Pull out every line with the word "Alltop" from the entries below.

** Opening PROVIDED RECORDS block **

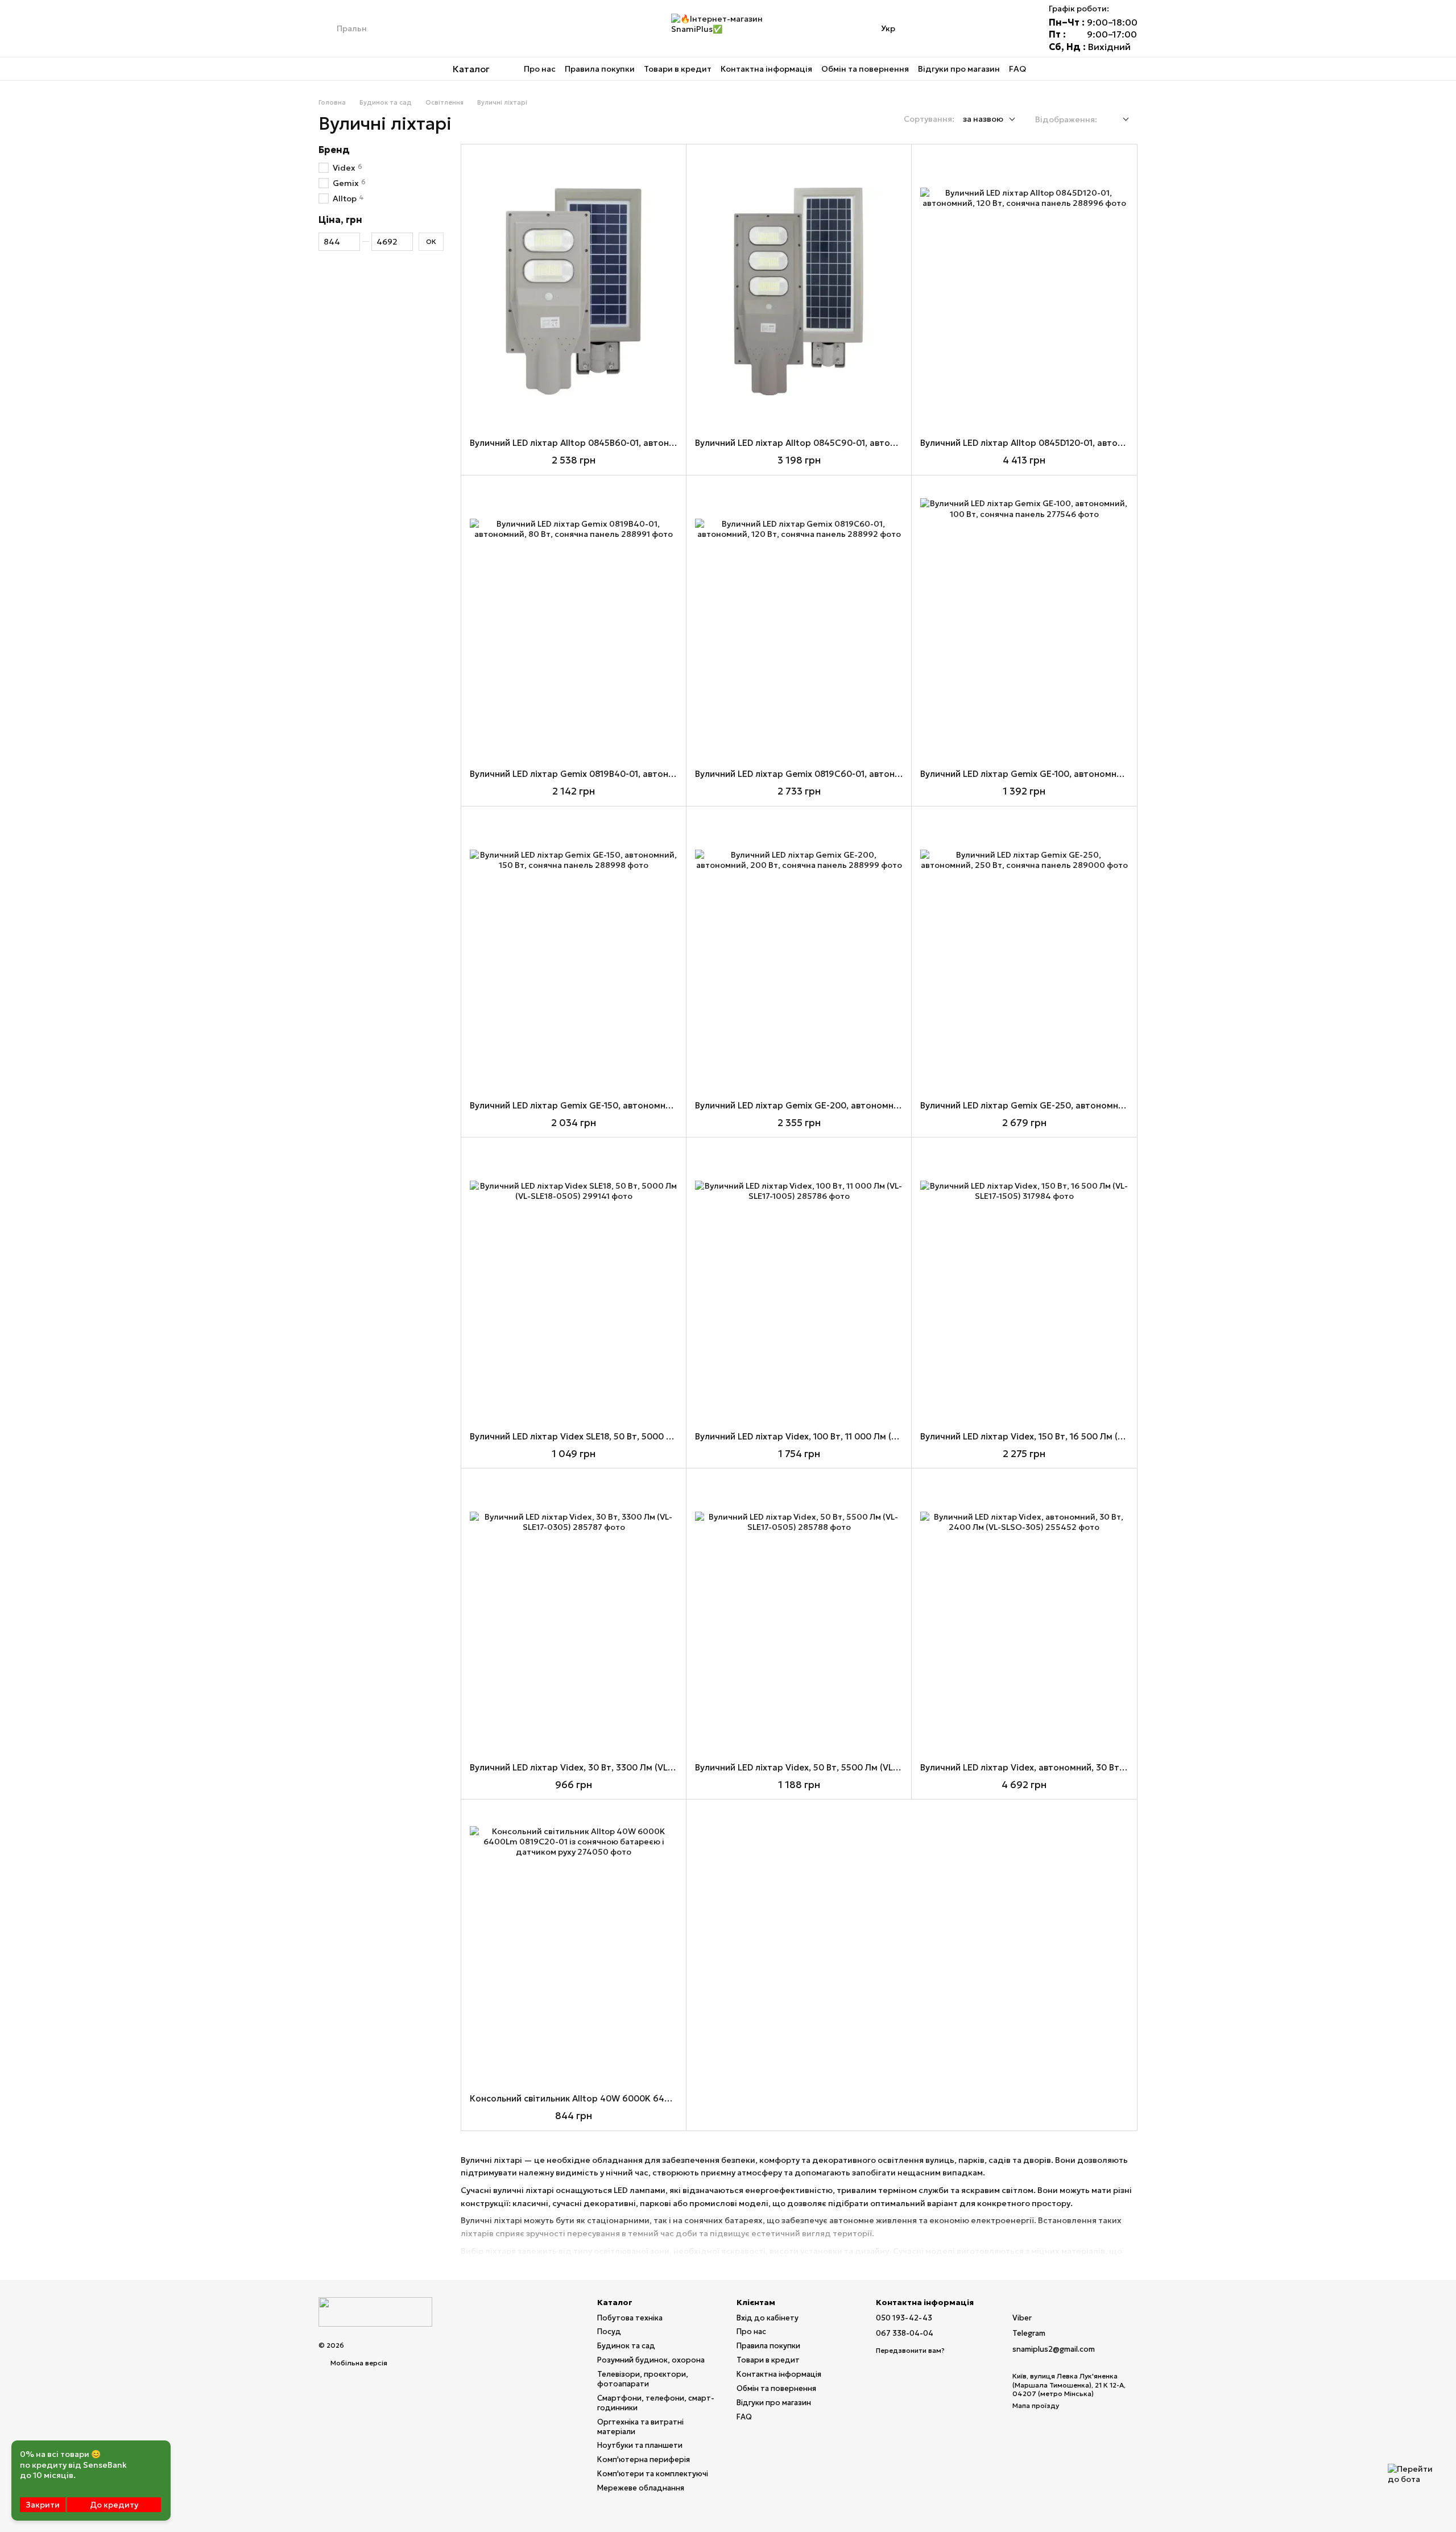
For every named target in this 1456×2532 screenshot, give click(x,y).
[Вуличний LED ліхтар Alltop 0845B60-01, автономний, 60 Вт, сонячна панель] (573, 291)
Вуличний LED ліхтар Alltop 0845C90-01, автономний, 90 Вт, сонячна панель (859, 442)
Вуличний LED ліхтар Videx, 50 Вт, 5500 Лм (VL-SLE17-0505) (821, 1767)
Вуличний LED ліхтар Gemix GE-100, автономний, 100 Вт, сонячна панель (1075, 773)
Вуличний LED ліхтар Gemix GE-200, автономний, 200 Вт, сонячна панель (852, 1105)
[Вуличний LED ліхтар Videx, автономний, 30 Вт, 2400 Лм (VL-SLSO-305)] (1024, 1615)
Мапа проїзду (1035, 2405)
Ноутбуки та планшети (639, 2445)
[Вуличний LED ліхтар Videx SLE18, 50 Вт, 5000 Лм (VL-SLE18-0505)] (573, 1284)
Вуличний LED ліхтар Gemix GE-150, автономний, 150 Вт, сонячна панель (624, 1105)
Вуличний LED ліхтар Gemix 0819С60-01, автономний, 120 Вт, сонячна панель (860, 773)
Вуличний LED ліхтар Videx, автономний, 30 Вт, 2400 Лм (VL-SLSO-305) (1072, 1767)
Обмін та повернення (865, 69)
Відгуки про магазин (959, 69)
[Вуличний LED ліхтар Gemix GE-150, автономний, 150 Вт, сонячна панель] (573, 953)
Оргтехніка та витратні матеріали (640, 2426)
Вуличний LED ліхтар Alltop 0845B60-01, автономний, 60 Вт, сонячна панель (633, 442)
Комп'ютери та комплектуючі (652, 2474)
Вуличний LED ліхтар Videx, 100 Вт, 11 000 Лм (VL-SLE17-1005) (824, 1436)
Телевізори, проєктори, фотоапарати (642, 2379)
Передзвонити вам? (910, 2350)
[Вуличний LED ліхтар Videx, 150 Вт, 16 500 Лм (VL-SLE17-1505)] (1024, 1284)
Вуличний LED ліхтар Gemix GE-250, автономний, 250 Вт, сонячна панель (1077, 1105)
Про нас (540, 69)
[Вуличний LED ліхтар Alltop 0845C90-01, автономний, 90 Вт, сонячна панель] (799, 291)
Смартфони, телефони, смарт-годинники (655, 2403)
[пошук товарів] (327, 28)
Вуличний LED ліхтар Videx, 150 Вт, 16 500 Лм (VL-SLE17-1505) (1050, 1436)
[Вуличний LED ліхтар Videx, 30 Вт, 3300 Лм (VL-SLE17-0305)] (573, 1615)
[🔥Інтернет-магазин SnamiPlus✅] (375, 2311)
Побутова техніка (630, 2318)
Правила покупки (600, 69)
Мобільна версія (358, 2363)
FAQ (1017, 69)
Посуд (609, 2331)
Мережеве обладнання (640, 2488)
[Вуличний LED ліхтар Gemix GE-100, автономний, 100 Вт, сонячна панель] (1024, 622)
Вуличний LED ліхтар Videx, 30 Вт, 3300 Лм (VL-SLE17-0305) (596, 1767)
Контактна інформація (766, 69)
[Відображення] (1117, 120)
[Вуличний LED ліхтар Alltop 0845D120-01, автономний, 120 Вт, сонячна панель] (1024, 291)
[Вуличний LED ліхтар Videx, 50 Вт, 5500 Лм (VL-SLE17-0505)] (799, 1615)
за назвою (983, 119)
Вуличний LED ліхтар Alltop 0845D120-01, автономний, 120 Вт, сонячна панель (1087, 442)
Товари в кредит (678, 69)
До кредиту (114, 2505)
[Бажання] (985, 28)
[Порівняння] (955, 28)
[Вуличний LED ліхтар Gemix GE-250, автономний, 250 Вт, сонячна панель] (1024, 953)
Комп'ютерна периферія (643, 2459)
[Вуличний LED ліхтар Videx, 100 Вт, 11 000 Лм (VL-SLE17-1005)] (799, 1284)
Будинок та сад (626, 2346)
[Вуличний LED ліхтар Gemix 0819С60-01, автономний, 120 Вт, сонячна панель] (799, 622)
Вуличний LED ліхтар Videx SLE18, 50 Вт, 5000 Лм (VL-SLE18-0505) (609, 1436)
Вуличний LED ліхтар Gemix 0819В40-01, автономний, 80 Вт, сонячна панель (633, 773)
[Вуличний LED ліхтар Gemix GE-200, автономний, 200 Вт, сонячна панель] (799, 953)
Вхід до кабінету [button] (768, 2318)
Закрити (43, 2505)
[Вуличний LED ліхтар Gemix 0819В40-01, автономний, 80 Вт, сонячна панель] (573, 622)
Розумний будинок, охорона (651, 2360)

** Closing PROVIDED RECORDS block **

OUTPUT OF THE TASK »
[Вуличний LED ліхтар Alltop 0845B60-01, автономний, 60 Вт, сонячна панель] (573, 291)
Вуличний LED ліхтар Alltop 0845C90-01, автономний, 90 Вт, сонячна панель (859, 442)
Вуличний LED ліхтар Alltop 0845B60-01, автономний, 60 Вт, сонячна панель (633, 442)
[Вуличний LED ліхтар Alltop 0845C90-01, автономний, 90 Вт, сонячна панель] (799, 291)
[Вуличний LED ліхтар Alltop 0845D120-01, автономний, 120 Вт, сонячна панель] (1024, 291)
Вуличний LED ліхтар Alltop 0845D120-01, автономний, 120 Вт, сонячна панель (1087, 442)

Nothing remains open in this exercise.